Comment 6 Brendan Eich 2011-01-17 23:26:58 PST
(In reply to comment #5)
> > See Mozilla bug https://bugzilla.mozilla.org/show_bug.cgi?id=582717 -- we plan to remove support for callable RegExps after Firefox 4.
> 
> To help us understand the schedule, when do you see this appearing in shipping FireFox?

We're going to quarterly releases after Firefox 4, so mid-year. If too much web content depends on callable regexps, we'll have to rethink, but to get that signal we will disable callability in nightlies, soon (next month).

> > I may remove it from our ES5 strict mode implementation for Firefox 4.
> 
> This is interesting, I imagine we could probably do the same for consistency.  What are you thinking here? - from the [[Call]] method of the RegExp would you check the scope containing the call site to see if it was strict?  I think we could probably do the same.

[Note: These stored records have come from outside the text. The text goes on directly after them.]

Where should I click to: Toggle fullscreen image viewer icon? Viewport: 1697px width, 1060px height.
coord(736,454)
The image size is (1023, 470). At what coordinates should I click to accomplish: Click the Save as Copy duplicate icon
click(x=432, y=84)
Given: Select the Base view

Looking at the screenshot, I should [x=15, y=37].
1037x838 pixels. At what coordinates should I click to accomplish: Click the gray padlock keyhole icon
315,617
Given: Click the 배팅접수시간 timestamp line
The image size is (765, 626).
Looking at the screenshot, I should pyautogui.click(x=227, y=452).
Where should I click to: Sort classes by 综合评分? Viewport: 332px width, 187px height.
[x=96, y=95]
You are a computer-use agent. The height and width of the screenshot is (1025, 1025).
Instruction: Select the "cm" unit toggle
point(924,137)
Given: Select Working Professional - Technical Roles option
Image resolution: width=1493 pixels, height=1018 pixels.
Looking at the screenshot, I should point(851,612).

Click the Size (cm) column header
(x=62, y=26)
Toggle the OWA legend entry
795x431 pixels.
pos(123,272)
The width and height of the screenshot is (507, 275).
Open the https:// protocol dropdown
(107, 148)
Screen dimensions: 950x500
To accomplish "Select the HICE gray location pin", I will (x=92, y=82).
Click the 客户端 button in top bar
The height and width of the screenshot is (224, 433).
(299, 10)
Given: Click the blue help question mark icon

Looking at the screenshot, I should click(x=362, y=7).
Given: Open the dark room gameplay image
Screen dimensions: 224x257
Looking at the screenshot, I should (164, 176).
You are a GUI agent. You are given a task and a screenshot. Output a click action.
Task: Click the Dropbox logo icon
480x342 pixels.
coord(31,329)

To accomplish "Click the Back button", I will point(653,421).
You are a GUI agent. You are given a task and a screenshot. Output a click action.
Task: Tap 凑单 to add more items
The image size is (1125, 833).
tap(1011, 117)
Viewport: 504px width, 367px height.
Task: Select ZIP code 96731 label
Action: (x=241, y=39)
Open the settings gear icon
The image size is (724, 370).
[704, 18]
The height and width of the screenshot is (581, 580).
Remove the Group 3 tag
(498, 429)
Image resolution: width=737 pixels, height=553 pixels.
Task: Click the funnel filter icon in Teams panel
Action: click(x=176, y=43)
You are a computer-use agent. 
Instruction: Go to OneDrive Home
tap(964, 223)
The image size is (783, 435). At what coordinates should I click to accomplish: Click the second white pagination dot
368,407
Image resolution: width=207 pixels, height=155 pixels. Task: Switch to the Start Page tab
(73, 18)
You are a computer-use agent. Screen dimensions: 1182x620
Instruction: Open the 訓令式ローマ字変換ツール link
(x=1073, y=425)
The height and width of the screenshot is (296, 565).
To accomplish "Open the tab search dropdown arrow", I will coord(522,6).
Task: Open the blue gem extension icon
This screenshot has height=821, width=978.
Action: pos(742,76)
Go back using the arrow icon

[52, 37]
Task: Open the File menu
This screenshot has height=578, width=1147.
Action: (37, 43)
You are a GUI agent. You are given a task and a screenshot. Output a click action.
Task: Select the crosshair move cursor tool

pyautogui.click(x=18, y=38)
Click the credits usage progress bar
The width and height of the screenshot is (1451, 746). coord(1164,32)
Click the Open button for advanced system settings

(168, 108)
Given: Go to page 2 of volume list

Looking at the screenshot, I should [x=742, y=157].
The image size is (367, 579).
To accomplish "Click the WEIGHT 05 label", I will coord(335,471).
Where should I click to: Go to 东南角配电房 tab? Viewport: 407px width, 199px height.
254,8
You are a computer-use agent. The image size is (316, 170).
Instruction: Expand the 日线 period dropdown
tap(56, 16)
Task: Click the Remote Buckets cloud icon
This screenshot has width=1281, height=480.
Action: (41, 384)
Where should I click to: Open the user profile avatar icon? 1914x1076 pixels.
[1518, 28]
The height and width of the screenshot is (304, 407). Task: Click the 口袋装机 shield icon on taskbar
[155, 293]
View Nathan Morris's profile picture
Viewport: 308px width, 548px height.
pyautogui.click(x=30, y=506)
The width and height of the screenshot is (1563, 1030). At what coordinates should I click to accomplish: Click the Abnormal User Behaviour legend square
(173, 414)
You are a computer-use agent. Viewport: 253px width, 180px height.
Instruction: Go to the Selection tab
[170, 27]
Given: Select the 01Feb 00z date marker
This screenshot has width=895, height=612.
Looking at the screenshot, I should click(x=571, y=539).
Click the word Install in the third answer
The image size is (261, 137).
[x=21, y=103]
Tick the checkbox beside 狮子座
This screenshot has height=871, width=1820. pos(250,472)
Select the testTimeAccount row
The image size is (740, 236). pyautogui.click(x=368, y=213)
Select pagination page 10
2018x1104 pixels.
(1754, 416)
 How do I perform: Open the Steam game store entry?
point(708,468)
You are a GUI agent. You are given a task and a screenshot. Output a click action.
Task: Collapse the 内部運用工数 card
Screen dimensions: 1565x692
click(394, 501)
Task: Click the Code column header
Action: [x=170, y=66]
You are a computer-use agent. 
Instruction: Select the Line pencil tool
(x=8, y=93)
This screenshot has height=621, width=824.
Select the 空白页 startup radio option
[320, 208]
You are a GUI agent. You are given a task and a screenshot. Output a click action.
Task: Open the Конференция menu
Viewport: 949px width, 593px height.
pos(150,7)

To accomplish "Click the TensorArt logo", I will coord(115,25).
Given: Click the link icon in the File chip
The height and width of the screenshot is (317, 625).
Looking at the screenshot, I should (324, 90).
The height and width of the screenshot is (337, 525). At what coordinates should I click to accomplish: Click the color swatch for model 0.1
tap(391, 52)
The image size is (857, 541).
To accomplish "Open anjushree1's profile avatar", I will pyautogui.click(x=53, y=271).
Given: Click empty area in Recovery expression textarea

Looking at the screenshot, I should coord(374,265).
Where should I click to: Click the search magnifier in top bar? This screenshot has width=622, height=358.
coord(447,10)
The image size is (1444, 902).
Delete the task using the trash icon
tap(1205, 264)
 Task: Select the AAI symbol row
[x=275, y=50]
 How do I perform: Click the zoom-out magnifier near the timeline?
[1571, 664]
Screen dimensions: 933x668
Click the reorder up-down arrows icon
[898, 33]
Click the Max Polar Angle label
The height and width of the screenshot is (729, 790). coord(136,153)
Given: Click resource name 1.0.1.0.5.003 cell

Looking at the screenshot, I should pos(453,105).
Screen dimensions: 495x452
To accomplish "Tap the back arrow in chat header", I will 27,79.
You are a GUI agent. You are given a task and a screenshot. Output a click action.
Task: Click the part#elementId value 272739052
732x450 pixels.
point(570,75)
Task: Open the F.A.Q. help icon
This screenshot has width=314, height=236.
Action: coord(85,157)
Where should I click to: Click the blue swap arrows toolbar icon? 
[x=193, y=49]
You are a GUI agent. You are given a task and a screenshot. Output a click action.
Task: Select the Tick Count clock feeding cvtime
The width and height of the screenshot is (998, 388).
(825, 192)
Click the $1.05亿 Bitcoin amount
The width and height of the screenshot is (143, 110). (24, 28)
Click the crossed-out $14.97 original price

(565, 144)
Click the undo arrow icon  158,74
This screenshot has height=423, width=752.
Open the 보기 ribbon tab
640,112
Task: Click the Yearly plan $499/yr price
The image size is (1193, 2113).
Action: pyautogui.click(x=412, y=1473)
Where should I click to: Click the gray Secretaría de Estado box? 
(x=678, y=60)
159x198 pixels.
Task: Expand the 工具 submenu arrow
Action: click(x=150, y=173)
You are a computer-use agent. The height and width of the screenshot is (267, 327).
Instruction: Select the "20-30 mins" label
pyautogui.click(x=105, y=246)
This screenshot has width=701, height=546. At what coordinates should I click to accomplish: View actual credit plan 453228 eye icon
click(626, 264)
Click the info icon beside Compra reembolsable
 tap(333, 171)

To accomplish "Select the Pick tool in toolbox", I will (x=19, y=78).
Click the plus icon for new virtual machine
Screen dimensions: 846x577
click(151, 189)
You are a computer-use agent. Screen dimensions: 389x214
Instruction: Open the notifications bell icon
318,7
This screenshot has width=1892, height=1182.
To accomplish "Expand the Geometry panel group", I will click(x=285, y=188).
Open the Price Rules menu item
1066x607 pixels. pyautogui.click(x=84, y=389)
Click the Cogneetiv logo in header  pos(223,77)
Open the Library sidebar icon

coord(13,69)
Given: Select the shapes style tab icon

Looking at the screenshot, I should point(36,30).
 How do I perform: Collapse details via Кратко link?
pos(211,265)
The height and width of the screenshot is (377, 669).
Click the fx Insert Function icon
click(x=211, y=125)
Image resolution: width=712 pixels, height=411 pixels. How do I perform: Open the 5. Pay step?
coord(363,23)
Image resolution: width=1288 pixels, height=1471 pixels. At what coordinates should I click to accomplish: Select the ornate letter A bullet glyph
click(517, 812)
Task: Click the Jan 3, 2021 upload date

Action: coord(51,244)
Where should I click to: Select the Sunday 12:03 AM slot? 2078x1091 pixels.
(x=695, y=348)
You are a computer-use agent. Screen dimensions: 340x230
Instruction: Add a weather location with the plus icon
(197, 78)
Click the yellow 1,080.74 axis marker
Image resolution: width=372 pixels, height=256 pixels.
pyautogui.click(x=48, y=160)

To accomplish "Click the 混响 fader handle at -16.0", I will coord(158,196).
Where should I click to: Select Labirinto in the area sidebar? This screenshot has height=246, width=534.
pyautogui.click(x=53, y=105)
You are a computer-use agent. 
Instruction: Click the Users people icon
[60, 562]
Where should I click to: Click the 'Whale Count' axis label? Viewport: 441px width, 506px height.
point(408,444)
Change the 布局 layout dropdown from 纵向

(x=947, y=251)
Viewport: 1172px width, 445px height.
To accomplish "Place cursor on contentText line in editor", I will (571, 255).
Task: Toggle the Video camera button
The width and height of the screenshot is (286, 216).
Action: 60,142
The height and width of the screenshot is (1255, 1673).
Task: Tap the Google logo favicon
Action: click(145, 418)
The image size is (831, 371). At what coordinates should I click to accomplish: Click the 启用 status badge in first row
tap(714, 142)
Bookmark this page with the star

It seems better to flag the regexp itself as strict, depending on how it was created. Strict code could still trampoline the RegExp constructor call off some non-strict code, but loss of strictness in the created regexp seems right in such cases.

/be
Comment 7 Jeff Walden (remove +bwo to email) 2011-01-18 04:57:29 PST
(In reply to comment #6)
> > > I may remove it from our ES5 strict mode implementation for Firefox 4.
> > 
> > This is interesting, I imagine we could probably do the same for
> > consistency.  What are you thinking here? - from the [[Call]] method of the
> > RegExp would you check the scope containing the call site to see if it was
> > strict?  I think we could probably do the same.
> 
> It seems better to flag the regexp itself as strict, depending on how it was
> created. Strict code could still trampoline the RegExp constructor call off
> some non-strict code, but loss of strictness in the created regexp seems right
> in such cases.

Making regular expressions callable or not based on the creating code would seem to founder on the same concerns about knowing the strictness of the caller as did our bug to make parseInt ES5-compatible only when called from strict mode:

https://bugzilla.mozilla.org/show_bug.cgi?id=577536
https://bugzilla.mozilla.org/show_bug.cgi?id=583925

Or so it seems to me on first pale.
Comment 8 Oliver Hunt 2011-01-19 16:23:49 PST
Created attachment 79519 [details]
Patch
Comment 9 Oliver Hunt 2011-01-19 16:37:35 PST
Committed r76180: <http://trac.webkit.org/changeset/76180>
Comment 10 Brendan Eich 2011-01-19 16:45:11 PST
Woohoo!

We will draft off of you as soon as Firefox 4 RC1 or whatever it will be is on a branch (or repository; I'm old).

Please share any fallout you encounter via nightly testing.